EXERCISE
Please transcribe everything from the line containing "Task: Click the pre-check status donut chart" down to the line containing "(x=310, y=239)", both of those lines included, and nothing else from the items.

** BEGIN DATASET CONTENT **

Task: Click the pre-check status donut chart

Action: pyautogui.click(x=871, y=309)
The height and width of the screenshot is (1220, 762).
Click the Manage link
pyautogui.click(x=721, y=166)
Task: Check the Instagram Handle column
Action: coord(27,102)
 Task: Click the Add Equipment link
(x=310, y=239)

** END DATASET CONTENT **
** BEGIN DATASET CONTENT **

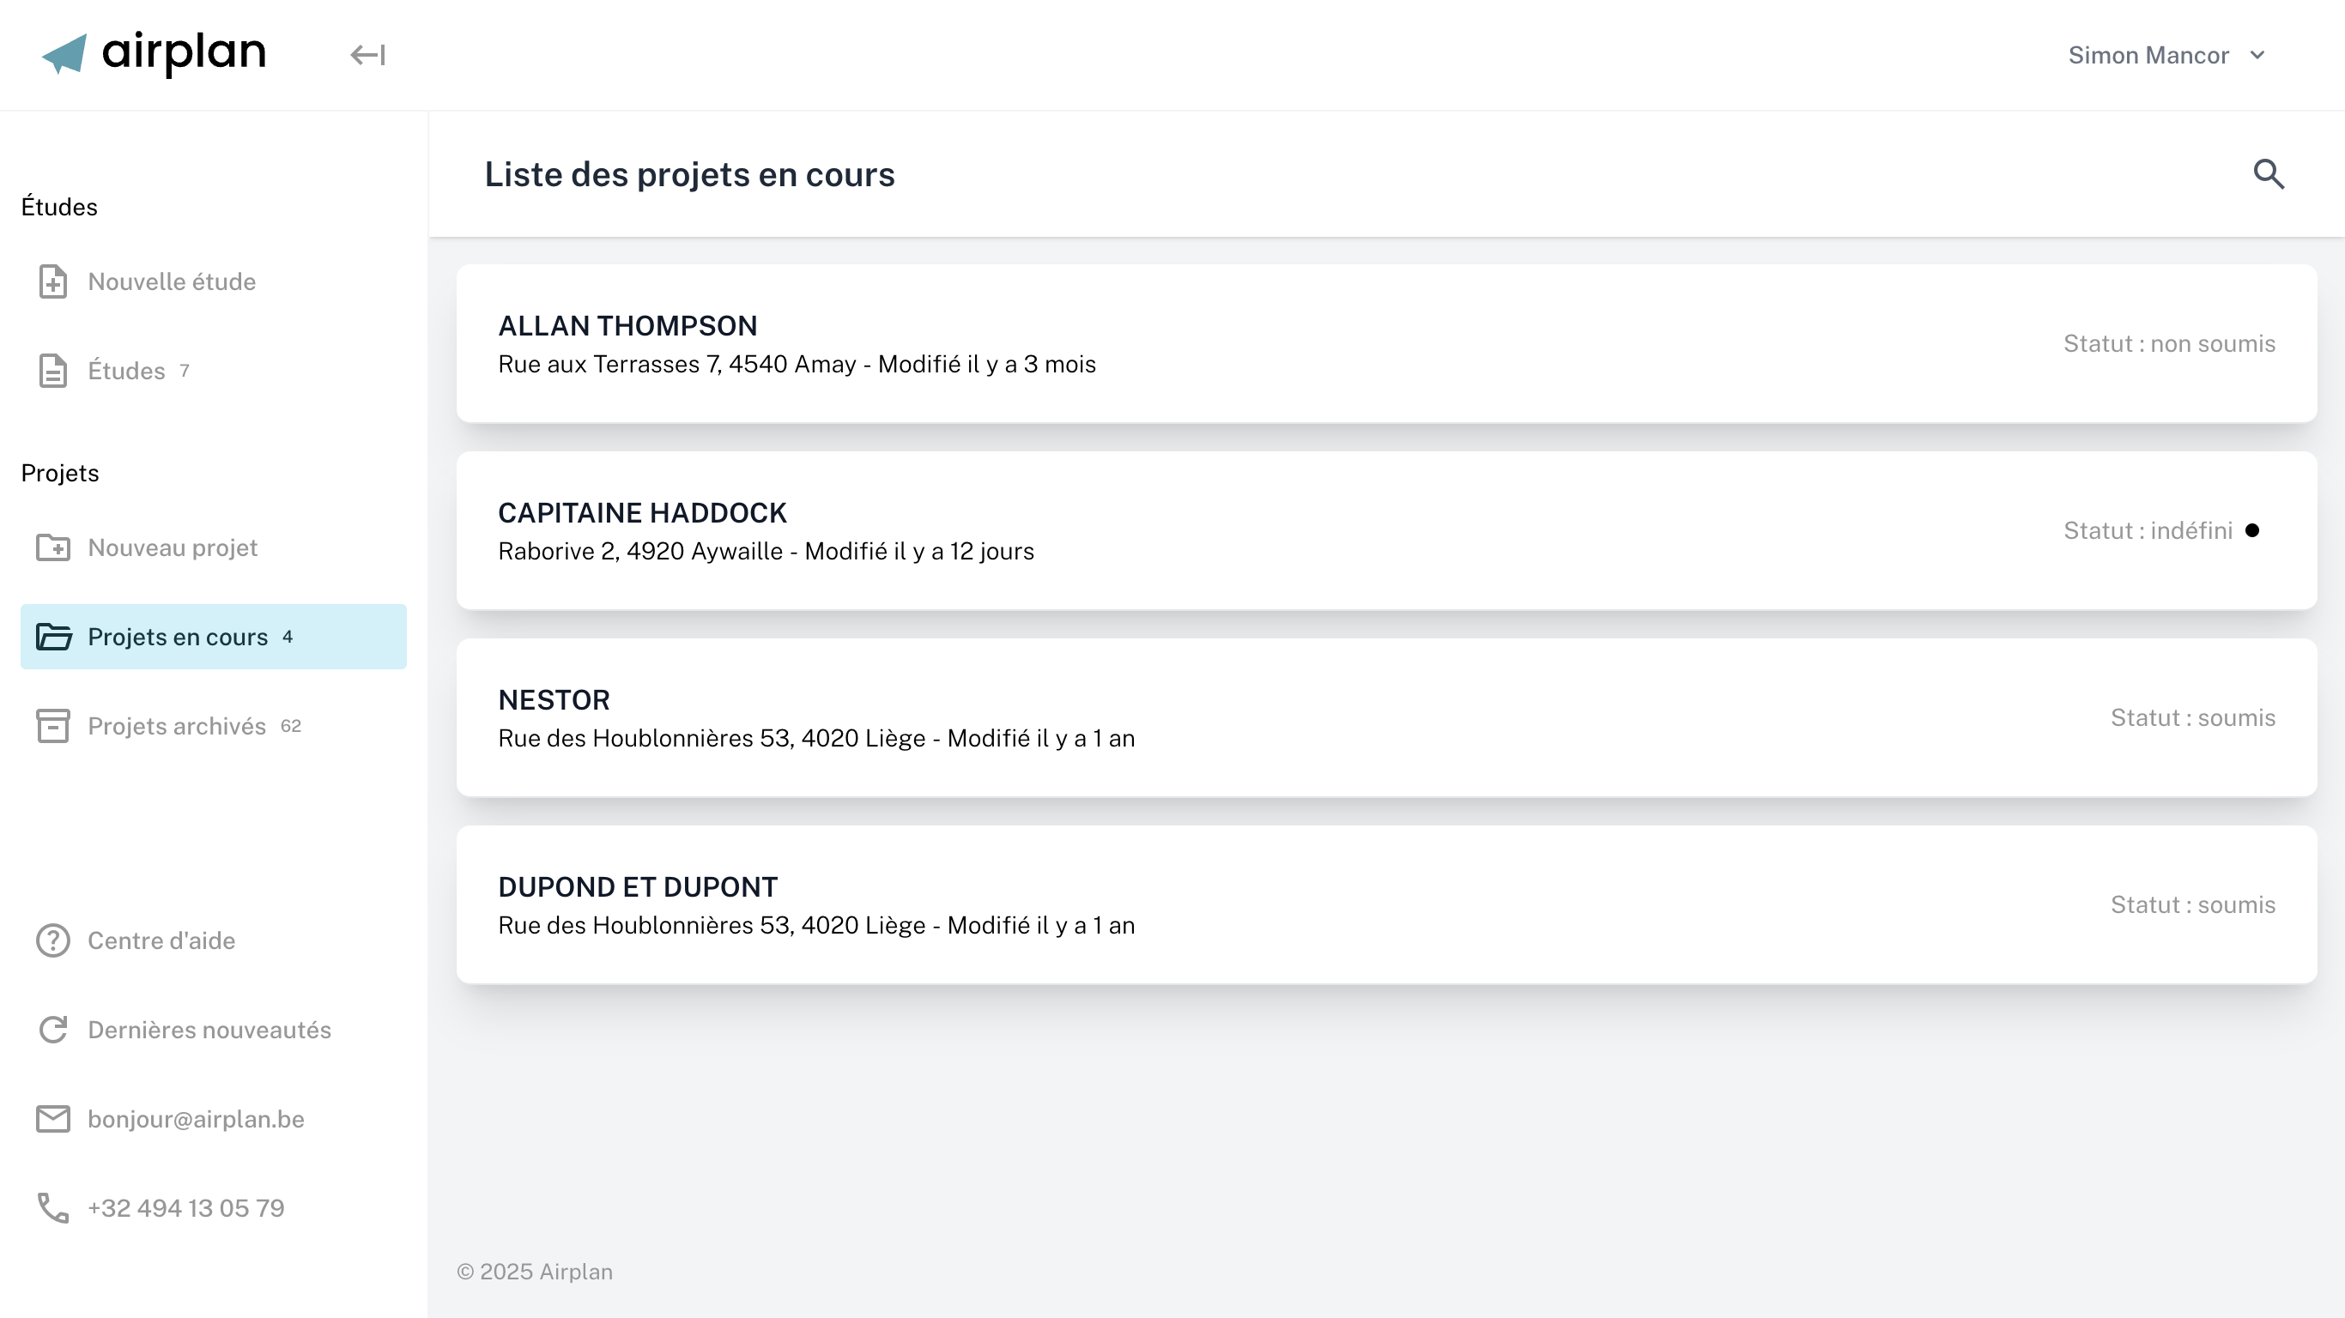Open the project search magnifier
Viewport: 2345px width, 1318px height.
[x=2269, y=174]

** END DATASET CONTENT **
** BEGIN DATASET CONTENT **

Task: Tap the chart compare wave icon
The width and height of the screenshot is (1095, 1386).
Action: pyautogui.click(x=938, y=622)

** END DATASET CONTENT **

EXPECTED ANSWER
Task: Click the pre-check status donut chart

Action: pyautogui.click(x=871, y=309)
The height and width of the screenshot is (1220, 762).
Click the Manage link
pyautogui.click(x=721, y=166)
Task: Check the Instagram Handle column
Action: coord(27,102)
 Task: Click the Add Equipment link
(x=310, y=239)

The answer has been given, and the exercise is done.